Le secret de Fest ? “On n’est pas seulement dans la théorie, on parle du quotidien d’un atelier d’écriture et de la vie d’un scénariste : comment établir un contrat, comment se vendre, comment créer un réseau, tout cela est aussi important que l’écriture. C’est crucial pour les étudiants d’avoir ces clés-là…”

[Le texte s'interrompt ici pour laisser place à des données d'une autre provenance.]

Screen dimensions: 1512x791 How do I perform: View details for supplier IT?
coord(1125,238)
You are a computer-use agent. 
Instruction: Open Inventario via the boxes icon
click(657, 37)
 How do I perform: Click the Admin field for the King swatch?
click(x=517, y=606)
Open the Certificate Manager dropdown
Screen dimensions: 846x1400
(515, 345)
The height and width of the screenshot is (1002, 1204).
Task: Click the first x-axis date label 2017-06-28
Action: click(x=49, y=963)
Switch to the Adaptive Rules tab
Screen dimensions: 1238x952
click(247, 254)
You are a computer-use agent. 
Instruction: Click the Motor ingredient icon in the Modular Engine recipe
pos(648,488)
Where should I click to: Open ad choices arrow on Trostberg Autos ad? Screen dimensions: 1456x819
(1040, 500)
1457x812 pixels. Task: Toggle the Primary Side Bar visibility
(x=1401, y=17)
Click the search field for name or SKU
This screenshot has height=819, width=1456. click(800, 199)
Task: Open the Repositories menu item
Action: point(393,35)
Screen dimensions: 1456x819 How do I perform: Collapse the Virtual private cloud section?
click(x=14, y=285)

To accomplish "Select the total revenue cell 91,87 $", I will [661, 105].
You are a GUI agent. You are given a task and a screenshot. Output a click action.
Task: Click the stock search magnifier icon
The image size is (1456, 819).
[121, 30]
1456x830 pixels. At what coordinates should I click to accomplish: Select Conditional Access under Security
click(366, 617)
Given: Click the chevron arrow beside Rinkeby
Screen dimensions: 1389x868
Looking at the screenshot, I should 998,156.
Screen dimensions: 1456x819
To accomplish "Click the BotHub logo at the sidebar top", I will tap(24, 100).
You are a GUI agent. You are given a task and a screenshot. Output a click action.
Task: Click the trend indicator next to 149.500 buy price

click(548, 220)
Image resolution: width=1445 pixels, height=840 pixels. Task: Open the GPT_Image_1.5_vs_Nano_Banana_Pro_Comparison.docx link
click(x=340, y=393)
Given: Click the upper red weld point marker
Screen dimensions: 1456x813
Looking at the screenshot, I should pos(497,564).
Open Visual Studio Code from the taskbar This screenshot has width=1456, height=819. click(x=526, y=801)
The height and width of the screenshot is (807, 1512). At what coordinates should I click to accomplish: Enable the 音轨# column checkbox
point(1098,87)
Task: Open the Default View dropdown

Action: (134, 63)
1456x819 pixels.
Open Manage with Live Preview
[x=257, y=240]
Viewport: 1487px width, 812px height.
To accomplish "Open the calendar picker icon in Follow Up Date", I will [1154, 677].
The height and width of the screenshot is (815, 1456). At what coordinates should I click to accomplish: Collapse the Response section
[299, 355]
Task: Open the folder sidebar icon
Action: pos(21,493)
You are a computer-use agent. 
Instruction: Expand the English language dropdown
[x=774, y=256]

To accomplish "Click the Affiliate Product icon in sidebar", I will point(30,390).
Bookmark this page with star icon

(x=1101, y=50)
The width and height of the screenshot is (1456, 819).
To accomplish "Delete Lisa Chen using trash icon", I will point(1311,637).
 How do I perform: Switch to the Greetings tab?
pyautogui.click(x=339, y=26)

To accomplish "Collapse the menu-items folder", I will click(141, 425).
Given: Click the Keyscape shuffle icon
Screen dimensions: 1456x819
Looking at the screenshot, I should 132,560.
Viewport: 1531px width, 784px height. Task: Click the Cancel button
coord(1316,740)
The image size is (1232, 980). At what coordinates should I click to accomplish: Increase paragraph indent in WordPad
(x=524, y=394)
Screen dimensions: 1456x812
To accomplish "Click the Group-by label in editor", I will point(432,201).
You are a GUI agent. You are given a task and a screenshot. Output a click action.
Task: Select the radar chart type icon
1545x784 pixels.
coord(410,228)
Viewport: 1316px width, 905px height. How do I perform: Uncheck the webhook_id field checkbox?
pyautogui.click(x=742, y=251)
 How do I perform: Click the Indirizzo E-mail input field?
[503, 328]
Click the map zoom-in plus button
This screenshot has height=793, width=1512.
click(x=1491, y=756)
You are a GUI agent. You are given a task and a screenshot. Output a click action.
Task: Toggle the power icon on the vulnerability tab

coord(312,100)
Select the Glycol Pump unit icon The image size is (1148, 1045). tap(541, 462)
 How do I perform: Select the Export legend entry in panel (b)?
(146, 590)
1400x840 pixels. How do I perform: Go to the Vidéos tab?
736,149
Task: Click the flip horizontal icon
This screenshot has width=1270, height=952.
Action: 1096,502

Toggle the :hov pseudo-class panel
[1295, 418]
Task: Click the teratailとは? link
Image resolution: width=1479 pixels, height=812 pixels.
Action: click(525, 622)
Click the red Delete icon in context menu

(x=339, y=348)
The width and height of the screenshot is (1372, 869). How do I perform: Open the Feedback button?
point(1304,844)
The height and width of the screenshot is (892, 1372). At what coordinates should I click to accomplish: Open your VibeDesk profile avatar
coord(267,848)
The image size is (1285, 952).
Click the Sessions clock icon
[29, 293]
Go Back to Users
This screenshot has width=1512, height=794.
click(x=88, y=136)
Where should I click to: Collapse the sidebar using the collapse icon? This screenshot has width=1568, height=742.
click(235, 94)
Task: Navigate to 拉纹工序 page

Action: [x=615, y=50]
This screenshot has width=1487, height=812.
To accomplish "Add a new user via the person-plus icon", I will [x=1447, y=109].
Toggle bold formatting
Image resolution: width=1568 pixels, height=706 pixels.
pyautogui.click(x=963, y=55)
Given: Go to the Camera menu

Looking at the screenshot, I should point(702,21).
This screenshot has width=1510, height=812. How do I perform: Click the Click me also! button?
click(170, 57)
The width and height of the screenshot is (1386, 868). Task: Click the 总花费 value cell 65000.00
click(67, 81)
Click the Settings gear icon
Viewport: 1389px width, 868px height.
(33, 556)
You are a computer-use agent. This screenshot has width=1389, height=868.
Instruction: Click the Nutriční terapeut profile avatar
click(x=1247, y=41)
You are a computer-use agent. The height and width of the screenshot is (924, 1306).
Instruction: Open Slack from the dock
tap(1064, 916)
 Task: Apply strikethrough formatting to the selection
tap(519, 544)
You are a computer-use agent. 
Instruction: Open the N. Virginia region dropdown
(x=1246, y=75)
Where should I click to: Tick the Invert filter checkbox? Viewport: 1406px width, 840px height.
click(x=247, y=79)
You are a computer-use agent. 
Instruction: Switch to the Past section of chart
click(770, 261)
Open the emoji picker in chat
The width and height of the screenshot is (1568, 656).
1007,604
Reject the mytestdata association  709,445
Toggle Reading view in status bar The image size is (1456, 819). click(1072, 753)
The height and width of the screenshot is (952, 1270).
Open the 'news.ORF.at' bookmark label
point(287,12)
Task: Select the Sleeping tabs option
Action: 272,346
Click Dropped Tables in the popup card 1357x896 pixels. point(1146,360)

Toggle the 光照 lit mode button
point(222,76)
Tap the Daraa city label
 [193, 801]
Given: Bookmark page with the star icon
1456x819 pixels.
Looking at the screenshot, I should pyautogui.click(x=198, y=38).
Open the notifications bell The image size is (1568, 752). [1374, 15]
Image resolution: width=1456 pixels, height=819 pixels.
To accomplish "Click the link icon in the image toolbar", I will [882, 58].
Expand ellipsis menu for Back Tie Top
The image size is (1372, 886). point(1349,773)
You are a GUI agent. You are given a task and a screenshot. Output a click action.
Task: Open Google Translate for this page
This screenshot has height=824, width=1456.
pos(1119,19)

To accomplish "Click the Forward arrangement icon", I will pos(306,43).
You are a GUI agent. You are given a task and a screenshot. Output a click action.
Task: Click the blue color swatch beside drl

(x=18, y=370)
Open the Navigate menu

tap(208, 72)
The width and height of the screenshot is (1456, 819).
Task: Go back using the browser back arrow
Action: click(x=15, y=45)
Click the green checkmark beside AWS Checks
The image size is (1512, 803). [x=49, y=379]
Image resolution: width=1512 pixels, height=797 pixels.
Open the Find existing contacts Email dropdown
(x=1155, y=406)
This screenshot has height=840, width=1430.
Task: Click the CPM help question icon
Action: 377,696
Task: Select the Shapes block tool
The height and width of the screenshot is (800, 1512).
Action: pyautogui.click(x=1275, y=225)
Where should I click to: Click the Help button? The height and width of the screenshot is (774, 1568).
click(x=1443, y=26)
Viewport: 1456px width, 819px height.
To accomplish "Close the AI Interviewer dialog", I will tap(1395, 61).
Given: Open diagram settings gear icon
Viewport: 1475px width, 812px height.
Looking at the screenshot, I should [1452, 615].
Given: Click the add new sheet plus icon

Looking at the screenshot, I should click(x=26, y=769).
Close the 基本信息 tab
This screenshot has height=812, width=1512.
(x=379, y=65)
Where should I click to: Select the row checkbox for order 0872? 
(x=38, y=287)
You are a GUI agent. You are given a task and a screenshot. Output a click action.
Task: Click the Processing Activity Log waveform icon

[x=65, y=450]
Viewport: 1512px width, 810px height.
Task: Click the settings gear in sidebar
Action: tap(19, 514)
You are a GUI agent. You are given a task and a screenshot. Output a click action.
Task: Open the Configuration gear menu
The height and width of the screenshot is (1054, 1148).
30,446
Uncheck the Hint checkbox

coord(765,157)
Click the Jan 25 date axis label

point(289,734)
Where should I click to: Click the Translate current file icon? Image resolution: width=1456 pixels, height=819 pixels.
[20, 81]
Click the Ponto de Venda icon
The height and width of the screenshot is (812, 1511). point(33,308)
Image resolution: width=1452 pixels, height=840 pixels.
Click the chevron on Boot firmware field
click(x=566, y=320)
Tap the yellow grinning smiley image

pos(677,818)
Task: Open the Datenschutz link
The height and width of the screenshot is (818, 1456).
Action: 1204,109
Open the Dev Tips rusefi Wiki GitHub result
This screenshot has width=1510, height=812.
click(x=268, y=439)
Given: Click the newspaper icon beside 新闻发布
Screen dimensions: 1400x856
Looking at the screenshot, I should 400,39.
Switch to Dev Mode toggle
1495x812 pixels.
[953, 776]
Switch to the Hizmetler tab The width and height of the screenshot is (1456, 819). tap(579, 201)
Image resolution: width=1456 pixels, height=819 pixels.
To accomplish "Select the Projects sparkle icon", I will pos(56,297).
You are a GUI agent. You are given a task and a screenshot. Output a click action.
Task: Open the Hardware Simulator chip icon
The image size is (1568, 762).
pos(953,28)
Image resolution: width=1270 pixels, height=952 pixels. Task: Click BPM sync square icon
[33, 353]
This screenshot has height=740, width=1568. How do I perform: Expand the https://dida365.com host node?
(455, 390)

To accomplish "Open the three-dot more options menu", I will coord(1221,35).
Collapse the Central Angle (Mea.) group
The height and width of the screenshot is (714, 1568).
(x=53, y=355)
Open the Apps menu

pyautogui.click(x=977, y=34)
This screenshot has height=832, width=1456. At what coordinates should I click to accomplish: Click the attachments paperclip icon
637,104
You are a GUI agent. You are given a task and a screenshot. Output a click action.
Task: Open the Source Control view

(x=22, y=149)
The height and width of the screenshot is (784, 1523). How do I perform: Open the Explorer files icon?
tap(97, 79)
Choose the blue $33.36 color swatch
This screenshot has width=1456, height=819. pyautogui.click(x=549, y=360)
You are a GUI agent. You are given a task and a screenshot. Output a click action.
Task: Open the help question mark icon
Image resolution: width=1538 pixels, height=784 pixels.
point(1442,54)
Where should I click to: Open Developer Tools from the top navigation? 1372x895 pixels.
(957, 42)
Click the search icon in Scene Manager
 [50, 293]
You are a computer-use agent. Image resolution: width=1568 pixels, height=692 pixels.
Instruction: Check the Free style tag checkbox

La formation prévoit aussi des rencontres avec des producteurs, des réalisateurs et d’autres scénaristes. “En septembre, ils vont pitcher leurs projets, ils ne sont pas lâchés dans la nature.” Or on sait que certains grands projets naissent comme cela. Un exemple récent ? La série française Ovnis, née de la rencontre de deux étudiants dans le cadre de la Fémis à Paris, dont le développement a ensuite été soutenu par Canal +.
”Il y a un esprit d’école qui se développe, un esprit et un réseau Fest qui se crée, souligne Fred Castadot. Trois anciens étudiants viennent de créer un projet et négocient en ce moment avec une maison de production belge…”
Dialoguer avec le réalisateur
Reste à soigner le rapport entre scénariste et réalisateur. “Dans notre formation, on en parle, on dit comment proposer des scénarios qui permettent au réalisateur de bien faire son travail. Il manque encore en Belgique cette culture de la réalisation des séries et pourtant, les séries intéressent beaucoup la nouvelle génération. C’est très enthousiasmant, mais il y a encore une attention particulière et des ponts à bâtir de ce côté-là.” On imagine qu’avec l’essor récent pris par le genre, les habitudes et les réflexes vont changer. Comme cela a été le cas pour la formation des scénaristes….
”Depuis la création du Fonds, un atelier de 15h sur les séries a été créé à l’ULB. L’Insas, qui est la quintessence du cinéma d’auteur, m’a proposé de donner un atelier d’une quarantaine d’heures. C’est le Fonds des séries qui a permis de faire rentrer la série dans notre environnement audiovisuel. Un espace professionnel où des auteurs peuvent exister et progresser. Pendant très longtemps, il y avait l’idée que la série n’était pas vraiment un espace pour les auteurs. Dix ans après, le constat est là : on a pu voir émerger des séries avec des problématiques de fond”, embrassant les thématiques qui bouillonnent au quotidien dans la société.
Un dernier conseil pour la route ? “Il faut apprendre à tenir son équipe contre vents et marées”, malgré les changements d’acteurs ou de nombre d’épisodes… Intéressé(e) s ? Il ne vous reste plus qu’à postuler…
Bio
Né en 1981, Fred Castadot est auteur et scénariste. Licencié en Histoire de l’art à l’Université libre de Bruxelles (ULB), il s’est également formé à l’analyse et à l’écriture cinématographiques (Elicit). Aujourd’hui, il est professeur de scénario et d’histoire du cinéma à l’ULB et à l’Insas et il a participé à la création de Fest, une formation professionnalisante à l’écriture de séries TV.
Il a oeuvré au sein de l’équipe d’écriture des deux premières saisons de la série belge Ennemi Public. Il planche actuellement sur deux projets de séries pour la RTBF, en collaboration avec Maud Carpentier, dont le thriller Alma ancré dans le milieu hospitalier.
Entretien: Karin Tshidimba
Ainsi se clôt ce voyage-bilan saluant les dix ans du Fonds des séries belges.